Hill was scooped up by Mercedes right after graduating from Pasadena's Art Center College of Design. When he started his own firm 14 years later, Hill was doing special projects for Porsche. And when Fambro approached him with the first incarnation of the Aptera, Hill said "Let me at it."
Hill and his firm were entrusted with not only evolving the fiberglass bird into a consumer-friendly car, but also creating a complete user experience with its own brand identity. Ecological considerations were high on the list, and Hill readily incorporated flooring made from 100 percent recycled soda bottles, as well as seat, door, and overhead fabrics from post-industrial recycled sources.

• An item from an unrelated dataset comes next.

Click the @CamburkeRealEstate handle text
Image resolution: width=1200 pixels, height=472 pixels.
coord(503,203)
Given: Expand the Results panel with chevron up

The Aptera's roof houses a strip of solar cells that serve double duty. In hot weather they power the parked car's air conditioner, keeping the interior cool for when the driver returns. The same solar system also helps charge the central battery, adding supplemental power.
Since the majority of an automobile's energy is spent displacing air and hauling its own weight, a light and slippery design is vital. Hill helped smooth and lighten the Aptera by replacing the side mirrors and rear window with rear-facing cameras that display on three dashboard monitors. The already sleek package is rounded out with slick aesthetic touches, including a glowing exterior logo and accelerator/brake pedals embossed with plus and minus signs.

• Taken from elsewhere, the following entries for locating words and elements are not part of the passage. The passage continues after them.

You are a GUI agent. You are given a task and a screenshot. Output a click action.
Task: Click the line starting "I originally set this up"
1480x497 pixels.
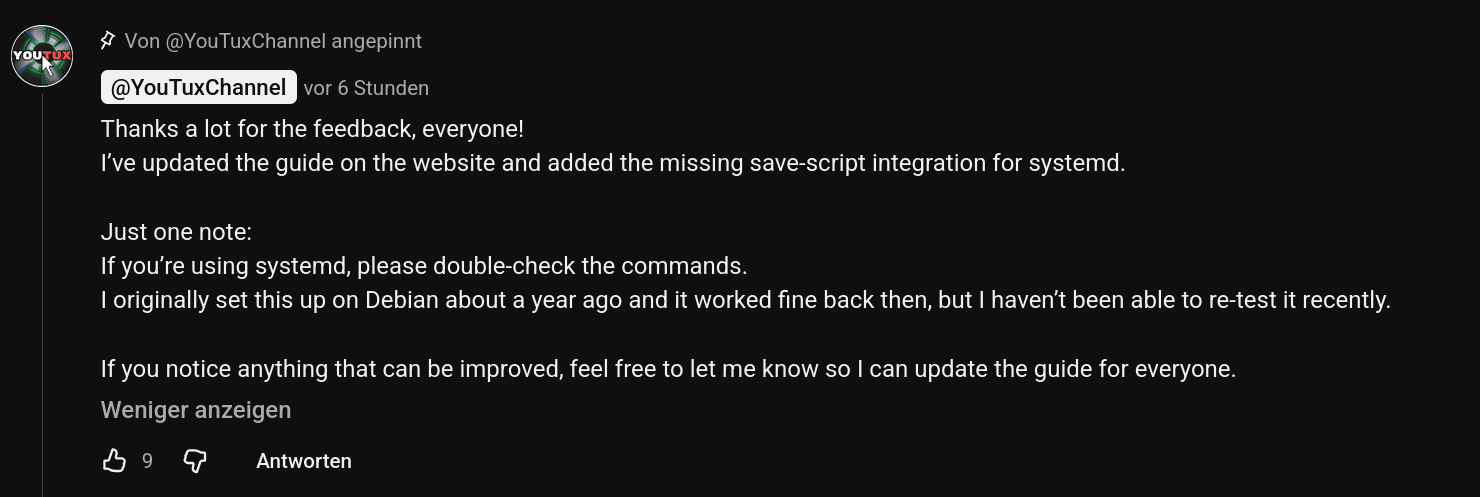[745, 300]
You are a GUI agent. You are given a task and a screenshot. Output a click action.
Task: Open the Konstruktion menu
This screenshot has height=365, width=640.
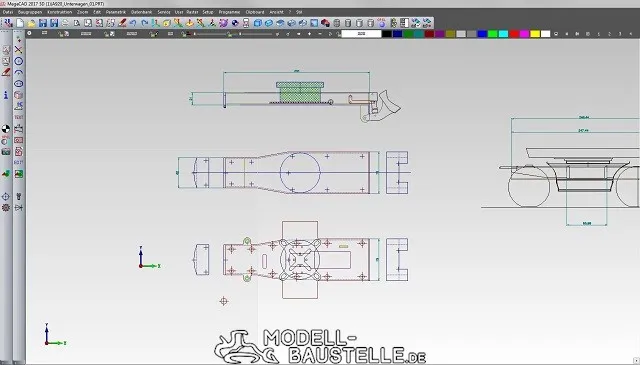tap(60, 12)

Fighting the Safety Stigma
Although Asian automakers have taken an early lead when it comes to greener cars, American automotive ingenuity is catching up fast. The spark, though, isn't coming from Detroit, but from comparatively microscopic startups fueled by Silicon Valley capital. One of Aptera's key investors is Idealab, better known for software than cars. Jumping into the game with Detroit's big hitters is no small thing, so these nimble companies are finding ways to fast-track their projects.
One favored method is to make three-wheeled vehicles that technically classify as motorcycles. Unburdened from the DOT's myriad safety criteria, small companies can proceed with far fewer hurdles. Makers of the ZAP! Alias, VentureOne and Carver One electric cars are all pursuing three-wheeled success.

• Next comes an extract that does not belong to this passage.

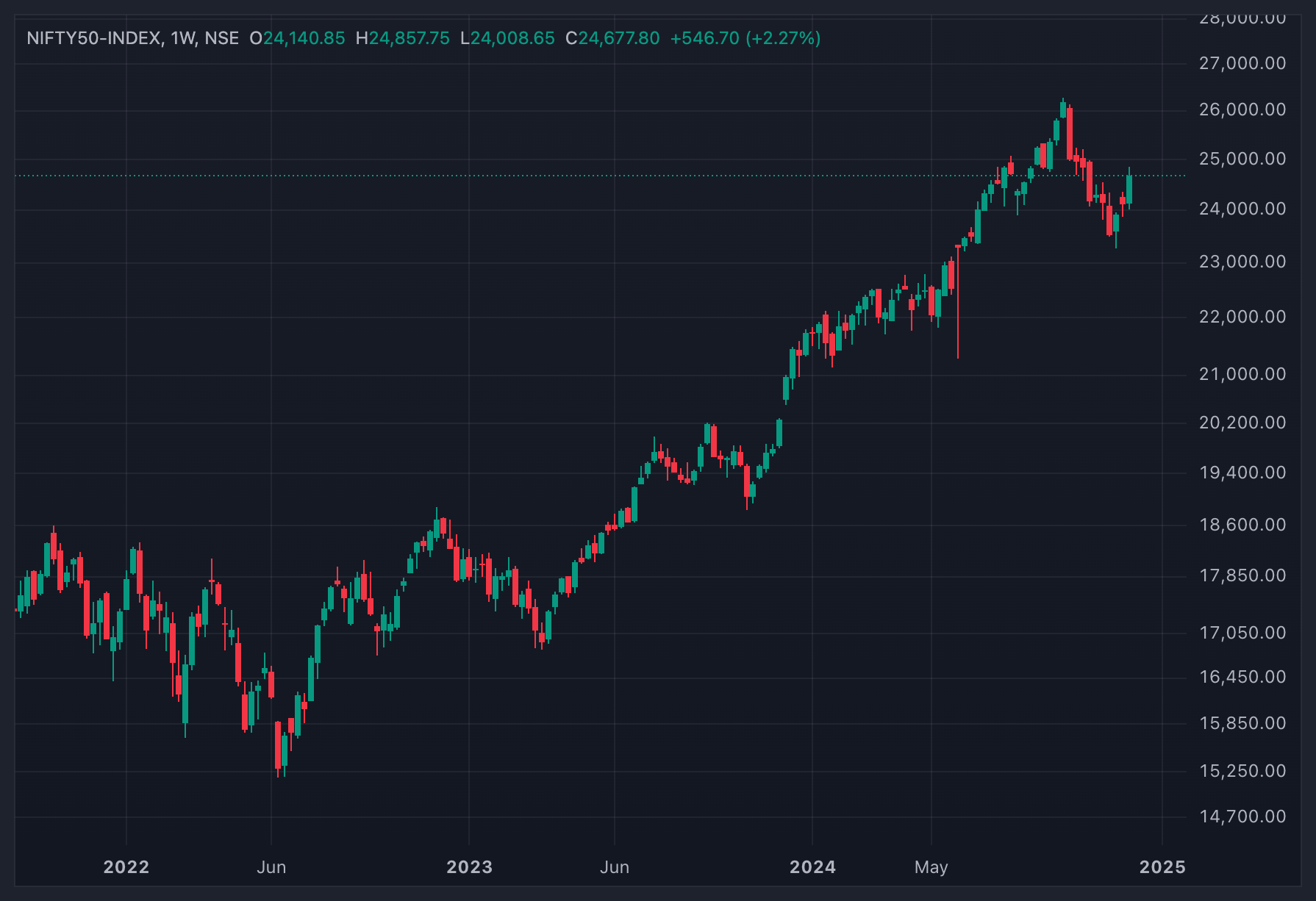Click the May 2024 time axis label

coord(931,867)
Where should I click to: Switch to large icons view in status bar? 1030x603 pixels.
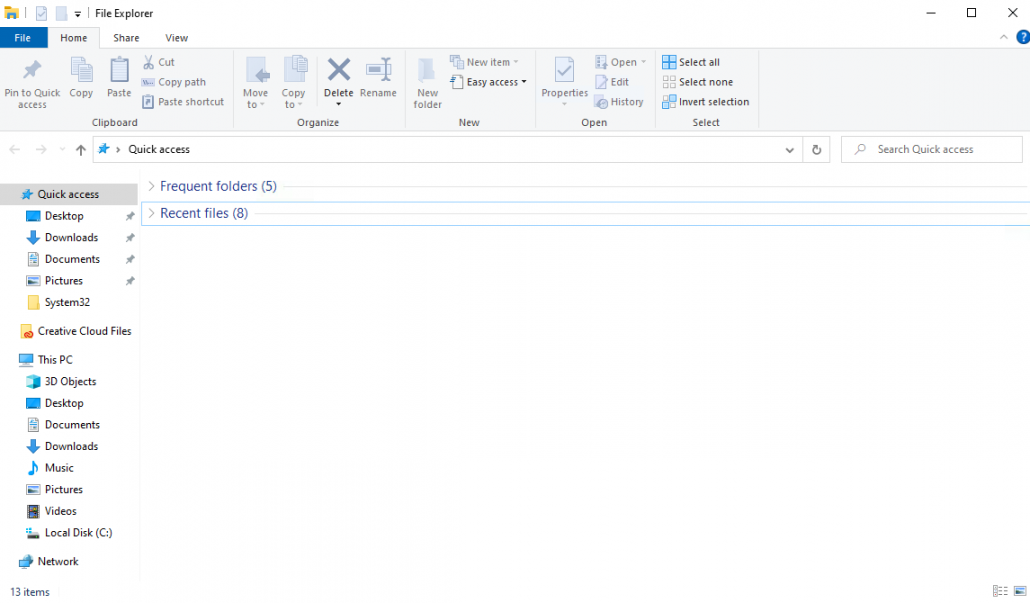1020,592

But doubts about safety and road-worthiness are a common criticism from both consumers and competitors. Speaking at the brainy Gadgetoff conference, the co-founder of Tesla Motors, Martin Eberhard, showed video of the $100,000 Tesla electric Roadster in successful crash tests. Eberhard quipped that this is the difference between a product like his, and a "three-wheeled imaginary car that would never be safe on the highway."
Aptera founder Fambro insists his vehicle is not an overgrown motorcycle, and that it's every bit as safe as a comparable car. Within its fiberglass shell is a steel and aluminum safety cage inspired by Formula One racecars, and the Aptera's airbags are encased within its seatbelts. The Aptera also has a particularly wide wheelbase to provide stability, a 45-inch front crumple zone, and a cockpit that sits higher off the road than you'd expect, giving better visibility. Fambro says the Aptera has "performed beautifully" in computer-based crash tests. Next comes the real thing.
Step Right Up
For early adopters wanting to reserve an Aptera, the company is accepting $500 refundable deposits (they've received 400 to date). The financial commitment will guarantee a customer dibs on the first round of vehicles, and will also help Aptera judge which powertrain is more desirable.
If the Aptera comes to life, an all-electric and highway-ready car for under $30,000 will certainly change the game. Fambro and Hill are dead-set on seeing the Aptera through to commercial reality. "It's not just a show car that a manufacturer puts out and then you never see again," says Hill. "The Aptera is 90-percent production ready."